Research Interests

I am interested in theoretical and computational methods in geometry and their applications to problems in computer graphics and digital geometry processing.

My research focuses on better understanding and representing shape, and developing novel methods for preserving shape under large deformations.

In particular, I have published papers on the following applications: interactive shape and image deformation, bounded distortion mappings, surface and volume parameterization, generalized barycentric coordinates, shape interpolation and animation, and computation of geodesics on manifolds. Three of my papers received the best paper award from the Eurographics Association, as did my Ph.D. thesis. 17 of my papers have been published in ACM Transactions on Graphics, the foremost peer-reviewed journal in computer graphics.

My research draws heavily on various mathematical fields such as differential geometry, topology, complex and harmonic analysis, conformal geometry, and linear algebra. I adapt mathematical concepts from the smooth to the discrete case, where computational methods can be applied to solve real-world problems.

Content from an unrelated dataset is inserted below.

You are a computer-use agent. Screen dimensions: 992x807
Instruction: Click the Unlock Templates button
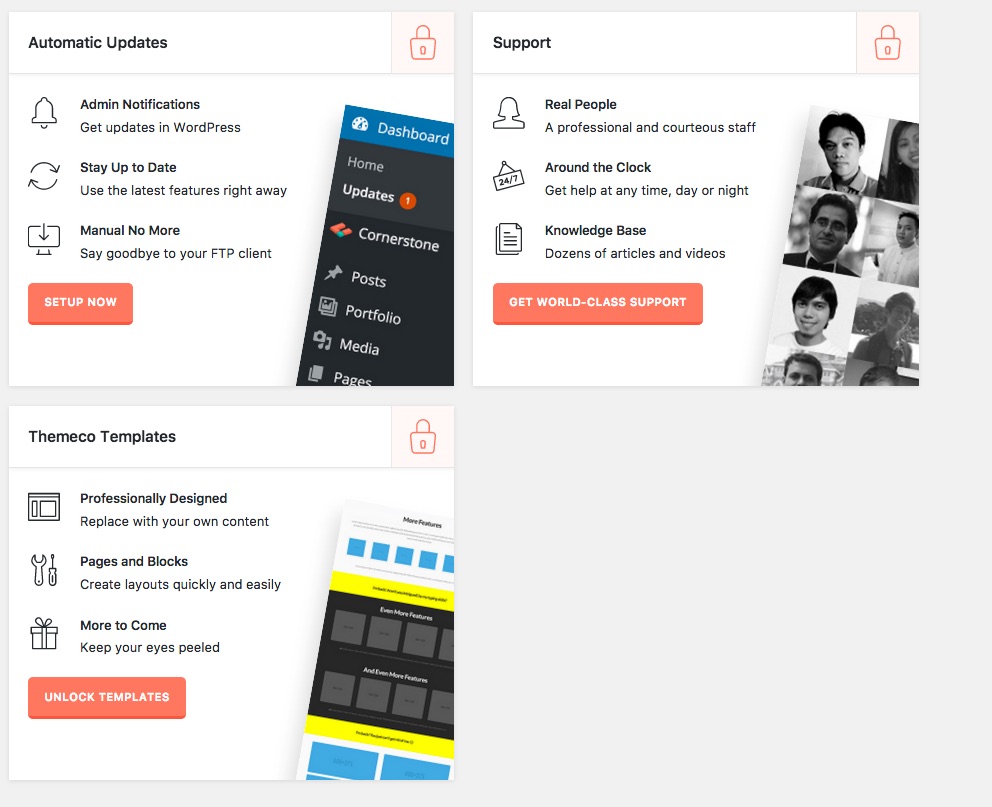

A major challenge is to design efficient and accurate numerical methods to solve the underlying optimization problems, which are often nonconvex. My recent research efforts have been to reduce such hard problems to convex or near-convex problems by applying a sophisticated change of variables or by decomposing the problem into smaller problems that are easier to solve.

In addition, I am enthusiastic about highly efficient general-purpose computations on parallel architectures, where many of my works use modern graphics processing units (GPU) to accelerate computations.